Titled “What makes you Niu?” in celebration of the Year of the Ox, the Chinese New Year campaign was created by London-based artist and illustrator Charlotte Mei. Niu is how the word ox is pronounced in Chinese, but it is also a Chinglish neologism for a person who is capable, tenacious, and bold. Mei captures this spirit with a fun and bold aesthetic that channels the energy of comic books and 60’s pop art.
The Valentine’s Day campaign, titled “Patchwork of Love,” includes the work of five different artists. Charlotte Mei returns and is featured alongside collage artist Johanna Goodman, mixed-media artist Ruth van Beek, sculptor Davide Ronco, and digital collage artist Mert Keskin. It’s exciting to see the way these unique artists deconstruct and reapply the aesthetic codes both of Ferragamo and of Valentine’s Day, providing us with idiosyncratic perspectives on love, the object, and love as an object.
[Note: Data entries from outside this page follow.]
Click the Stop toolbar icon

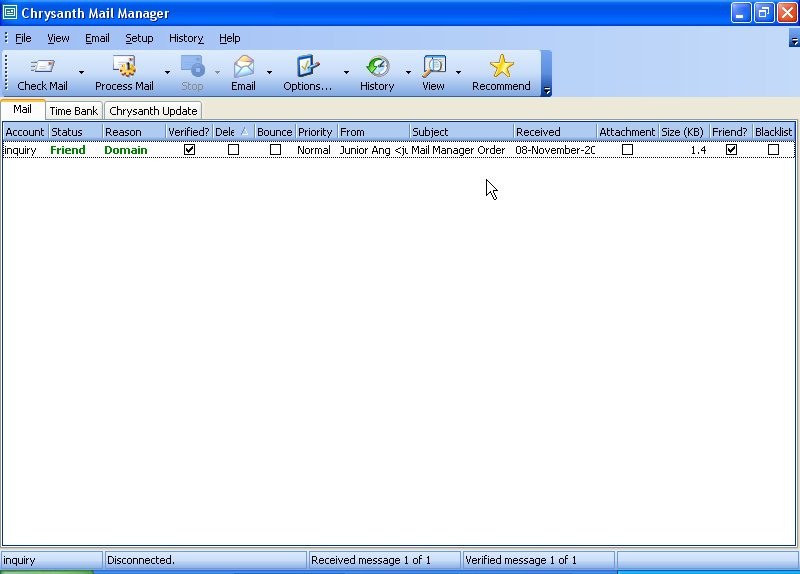(x=192, y=68)
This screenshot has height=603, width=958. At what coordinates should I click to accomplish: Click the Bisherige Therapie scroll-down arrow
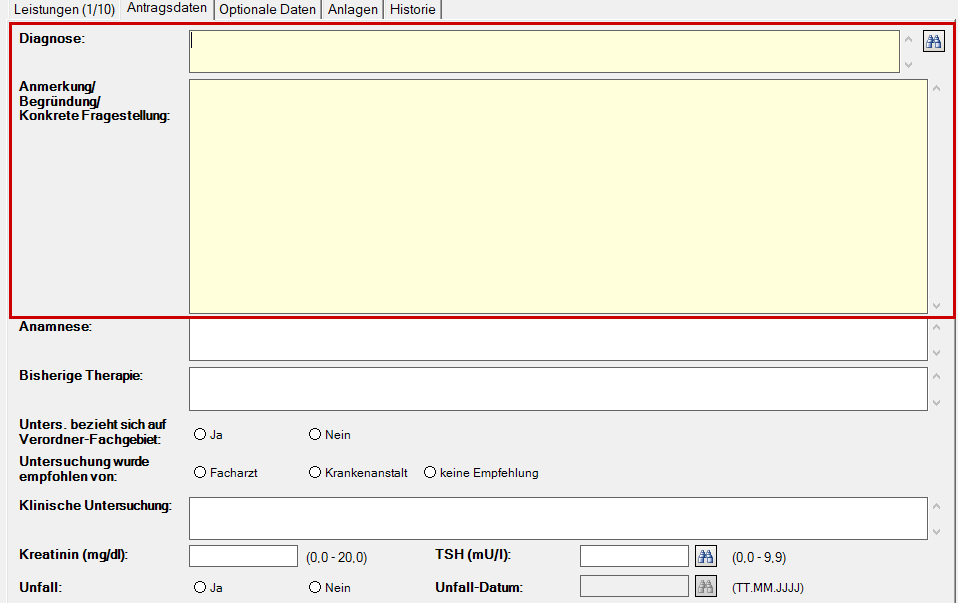coord(937,403)
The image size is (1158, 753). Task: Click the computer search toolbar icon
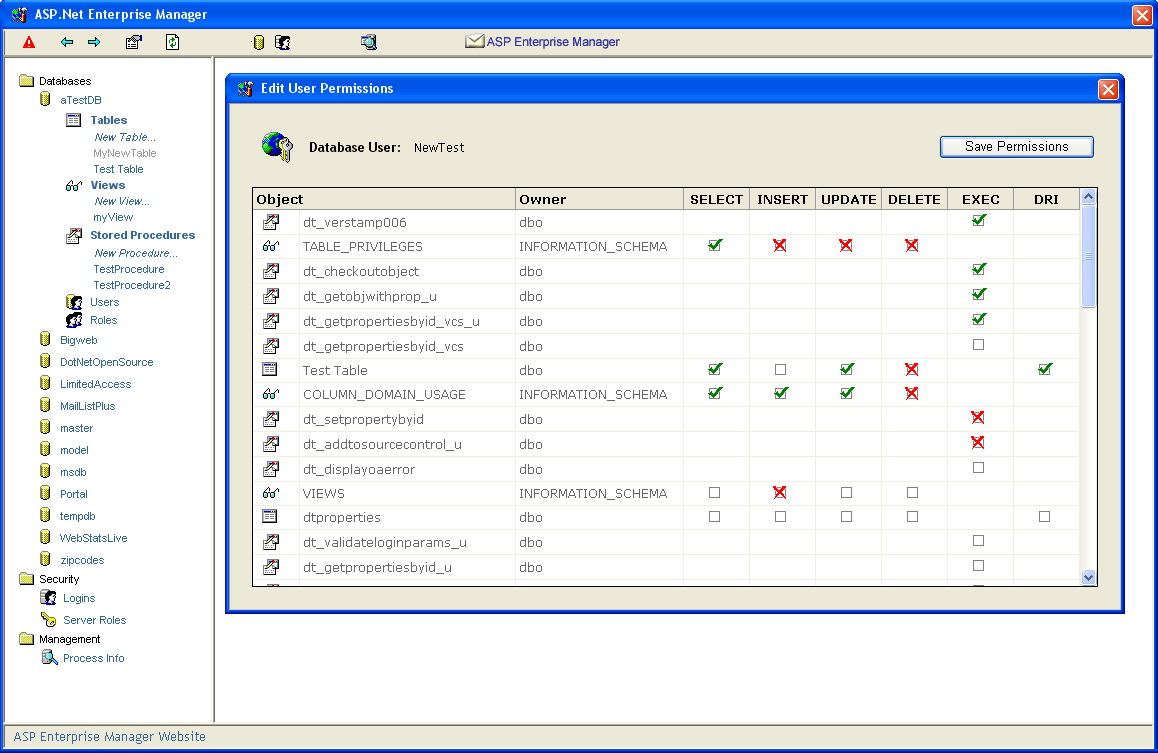369,42
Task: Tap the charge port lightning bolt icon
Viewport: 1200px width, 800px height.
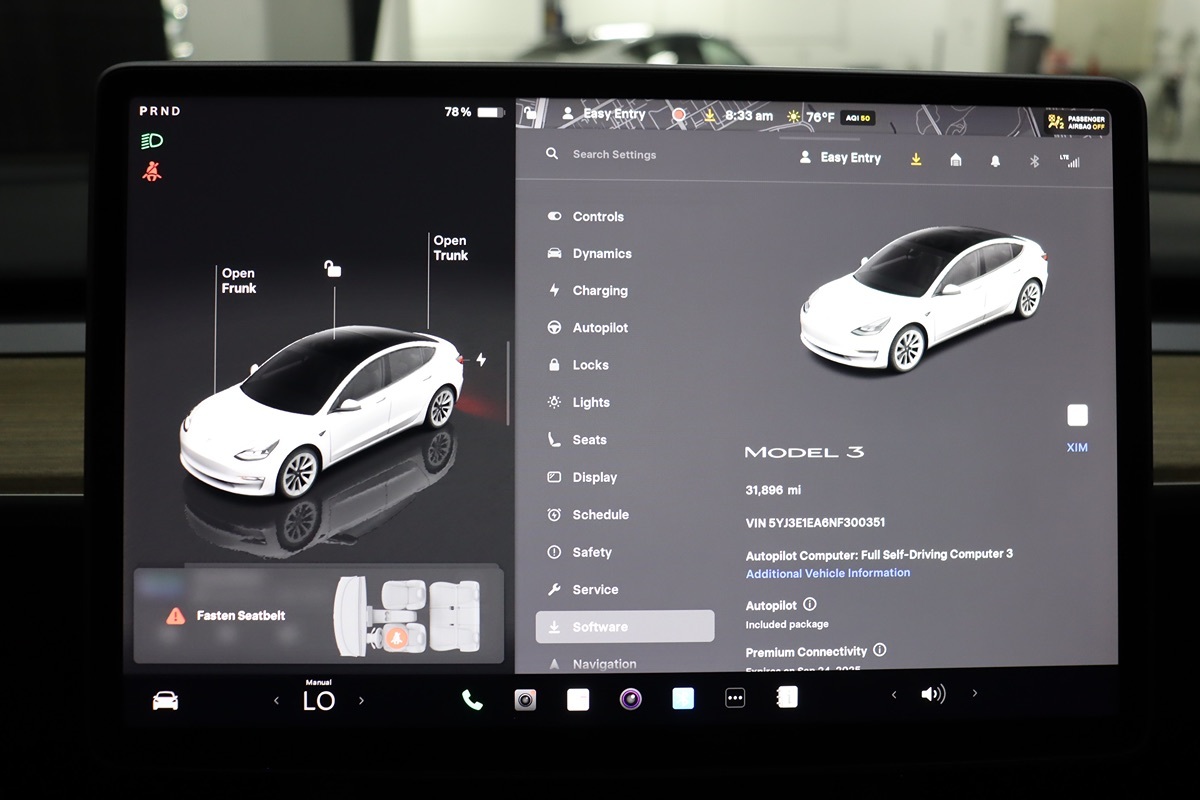Action: 481,360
In undertaking this creative and collaborative strategy, Salvatore Ferragamo follows in the footsteps of houses like Hermès and Gucci, who have succeeded with similar projects which handed creative control over to young artists, with exciting and unexpected results. While it can become a difficult balancing act – in that there are so many moving parts that may not fit into a single identity or narrative – we think that Salvatore Ferragamo is off to a strong start.